Ante esta situación, las pequeñas diferencias lo son todo. Se dan sobre todo en el plano de los usos y las costumbres: matrimonio homosexual, política lingüística, derechos de los animales, conciencia medioambiental, eutanasia o muerte digna, violencia machista, determinación genérica, alimentación sana o legalización de drogas, entre otros que llamaríamos superestructurales. Es solo a partir de estos asuntos que salen a la palestra invocaciones de la libertad, negativa o positiva, tangerina o ebúrnea, encantados de poder disponer ya de un lugar de confrontación donde señalarse e imponer sus propios valores, más liberales, más democristianos, más progresistas. Es decir, no digo que no sean problemas acuciantes, sino que son problemas que sirven fundamentalemente para generar el lugar de las diferencias y poder darse los pellizcos de monjas pertinentes (pienso en Lenin cuando decía, ahora no sé dónde, que la lucha de clases pasa muy pocas veces por la política). No cabe sino reconocer que la izquierda es hegemónica en este sentido, habiéndose convertido en la depositaria de los buenos sentimientos.
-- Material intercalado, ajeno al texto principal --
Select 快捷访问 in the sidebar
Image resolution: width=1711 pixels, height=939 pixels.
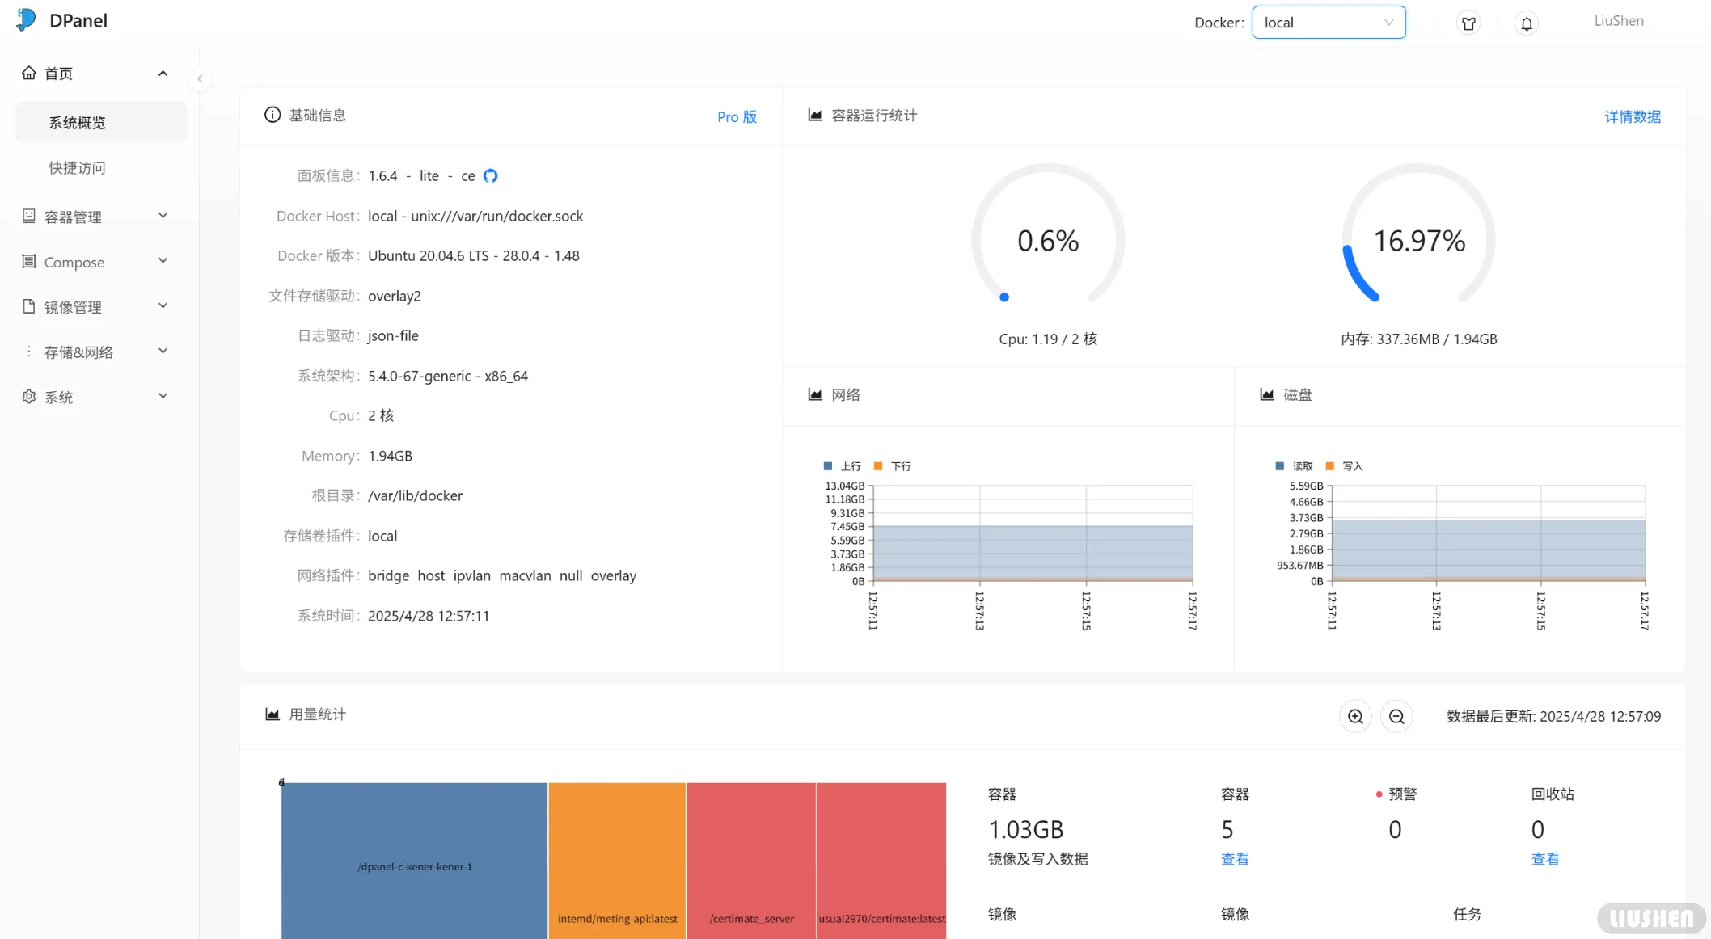[x=77, y=168]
De hecho, no tiene razones objetivas para modificar su estrategia, aunque debería comprender que, cuando las soluciones pasan exclusivamente por legiferar y burocratizar el monopolio del corazón (como le decía Giscard a Mitterrand), se corre el riesgo de abrir la posibilidad de lo que ya en El manifiesto comunista se denominaba socialismo feudal, es decir, el fascismo, pero no tanto porque sean los que de veras saben apretar las tuercas de la gente, sino porque son los que saben de verdad qué nostalgias evocar y qué valores desenterrar, cómo suscitar la esperanza de la recuperación de lo fulminado por el capital y su desencantamiento del mundo convirtiéndolo todo en mercancia. De hecho, esa es la función indispensable de la derecha: contener esa deriva.
Recuerdo ahora que algún antropólogo contaba de alguna tribu (no sé si los Nuer o los Dinka) el tabú de la mano izquierda. Con la siniestra no se podían hacer determinadas cosas: ordeñar, cazar, etc., so pena de sanción moral. ¿Cómo resolvían la proporción de zurdos que se da normalmente? Una solución emic muy interesante: según decían al antropólogo, tales individuos tenían la mano derecha en la izquierda. Sencillo, claro y práctico, tal vez cínico. Mientras tanto, el capital sonríe. Parece ser el único que ha leído a Marx.